# my crotalus scutalatus by brian petrie



## mark elliott (Feb 5, 2007)

cheers brian


----------



## Gaboon (Jun 20, 2005)

Nice! What bit you on the side of your face and neck?


----------



## mark elliott (Feb 5, 2007)

Gaboon said:


> Nice! What bit you on the side of your face and neck?


 that was my 7ft surinam i got from gaz


----------



## Gaboon (Jun 20, 2005)

mark elliott said:


> that was my 7ft surinam i got from gaz


Lucky it didnt get one or both of your eyes!


----------



## fatbloke (Apr 6, 2008)

nice mate very nice


----------



## mark elliott (Feb 5, 2007)

fatbloke said:


> nice mate very nice


thanks


----------



## SiUK (Feb 15, 2007)

really nice snake Mark, how you finding it, temperment wise?


----------



## temerist (Feb 1, 2009)

gorgeous snake, looks like its frowning in a few of those pics. im not too up on my proper names for the snakes (latin) is it a rattle snake?


----------



## Leliel (Mar 1, 2009)

its very pretty- definately wouldn't want to get on the wrong side of it though!! got that bad-ass look to it.

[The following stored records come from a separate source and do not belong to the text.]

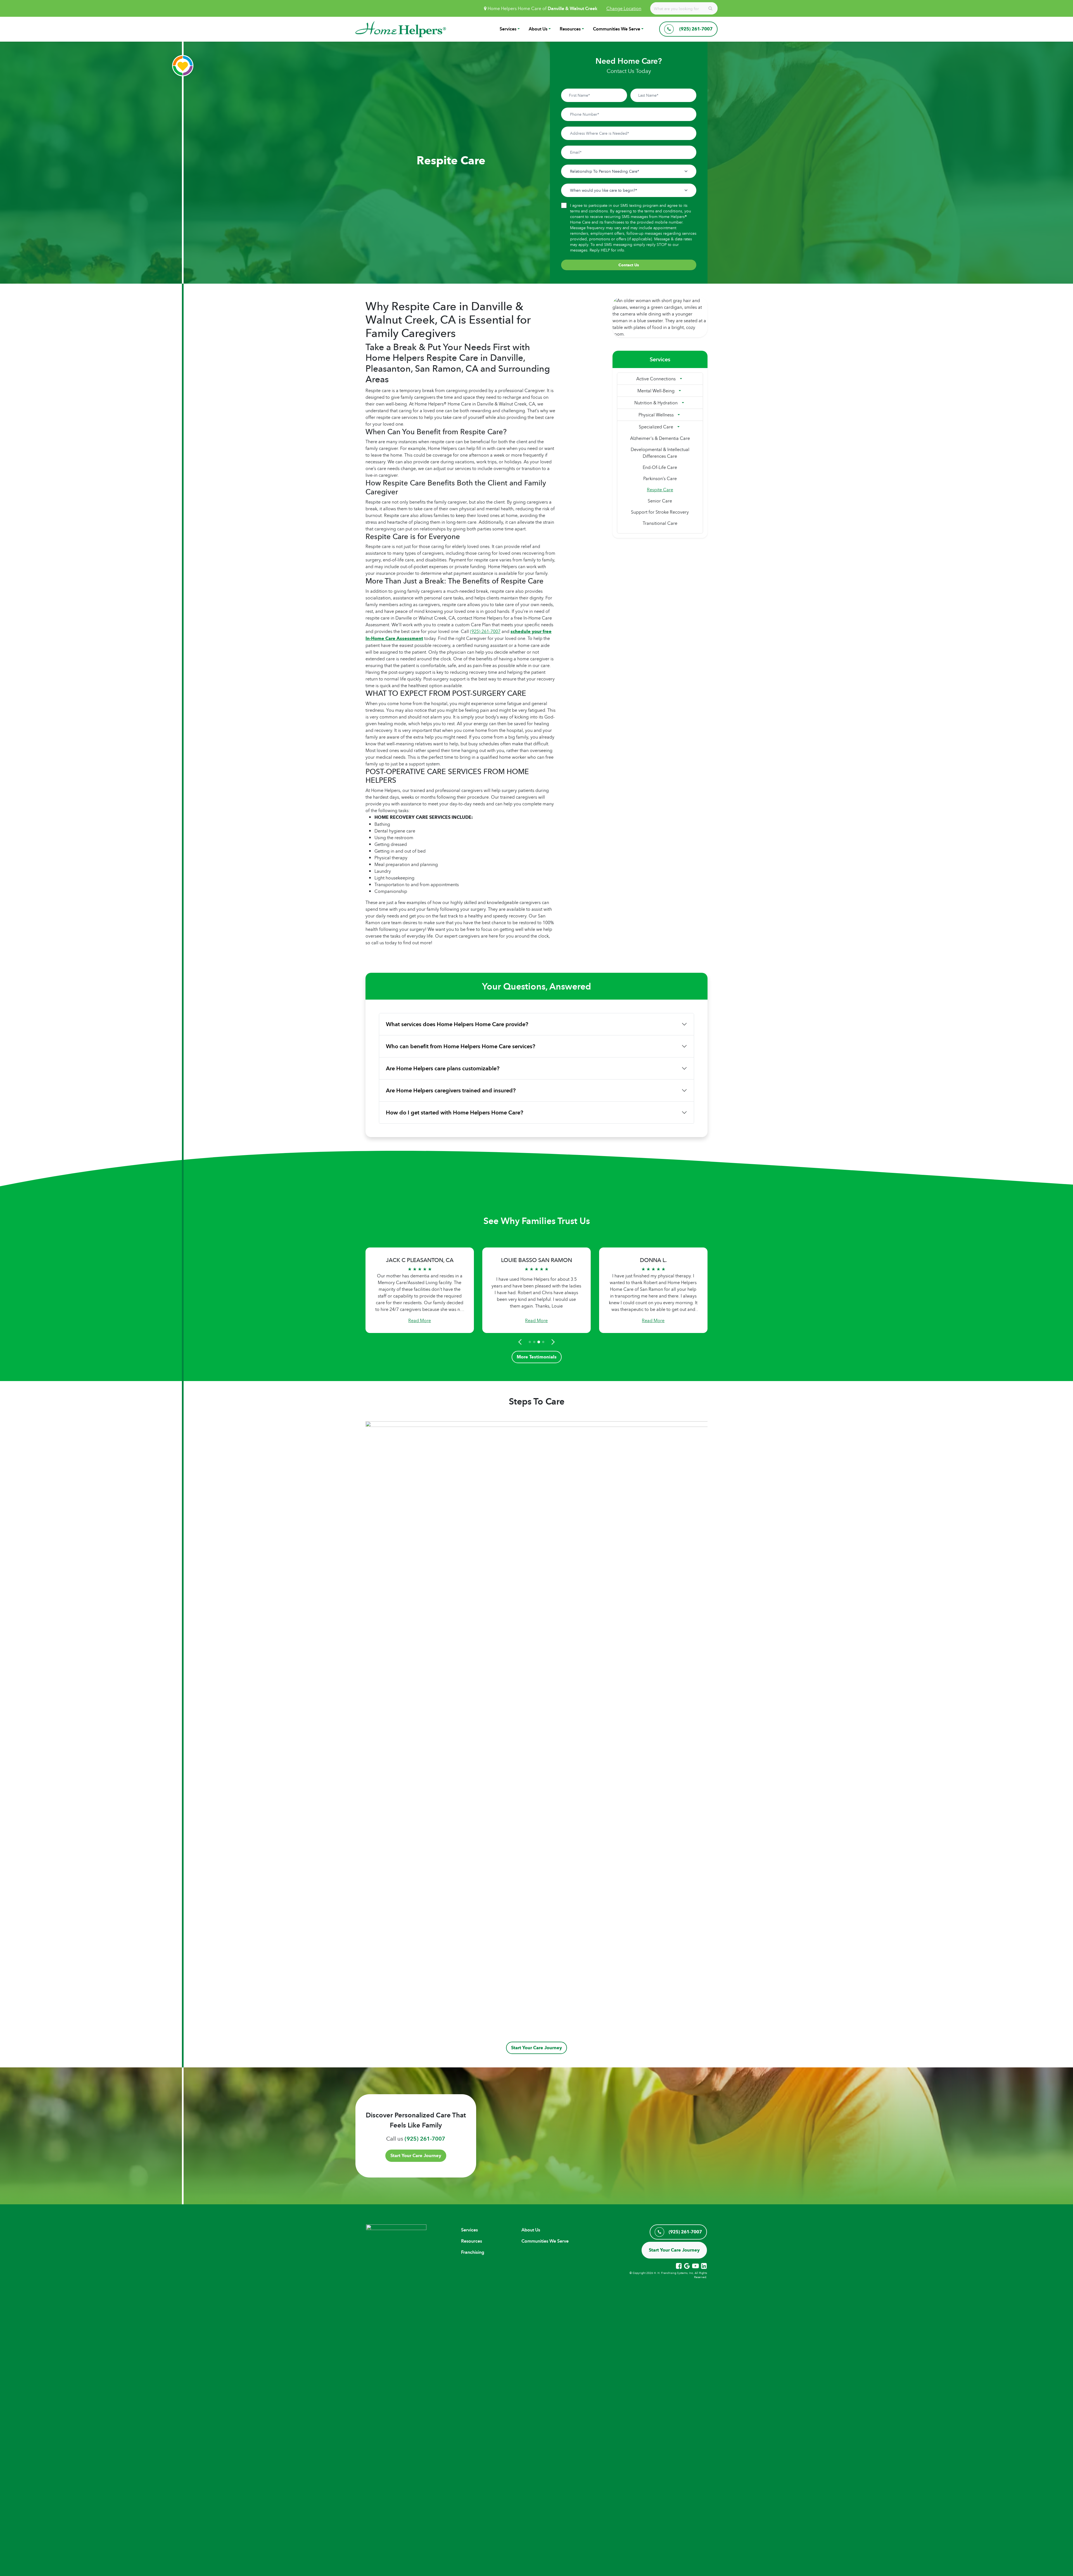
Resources (570, 29)
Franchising (472, 2252)
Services (508, 29)
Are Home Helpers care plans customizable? (442, 1068)
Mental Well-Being (656, 390)
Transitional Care (660, 523)
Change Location (623, 8)
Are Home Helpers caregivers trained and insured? (451, 1090)
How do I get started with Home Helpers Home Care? (454, 1112)
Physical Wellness (656, 414)
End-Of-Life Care (660, 467)
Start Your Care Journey (536, 2047)
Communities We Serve (616, 29)
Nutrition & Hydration (656, 402)
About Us (538, 29)
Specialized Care (656, 426)
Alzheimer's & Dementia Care (660, 438)
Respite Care (660, 489)
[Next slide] (552, 1341)
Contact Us (628, 265)
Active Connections (656, 378)
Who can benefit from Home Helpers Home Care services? (460, 1046)
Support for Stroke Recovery (660, 512)
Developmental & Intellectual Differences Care (660, 453)
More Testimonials (537, 1357)
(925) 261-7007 (485, 631)
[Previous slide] (520, 1341)
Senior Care (660, 500)
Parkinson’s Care (660, 478)
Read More (419, 1320)
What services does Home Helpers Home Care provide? (457, 1024)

Kudos to you for having the guts to keep one though, im far too wimpy!!


----------



## mark elliott (Feb 5, 2007)

temerist said:


> gorgeous snake, looks like its frowning in a few of those pics. im not too up on my proper names for the snakes (latin) is it a rattle snake?


 mojave rattlesnake
regards mark


----------



## snake rescuer (Mar 19, 2009)

nice mate!!!


----------



## boids boi (Jun 6, 2009)

cool snake


----------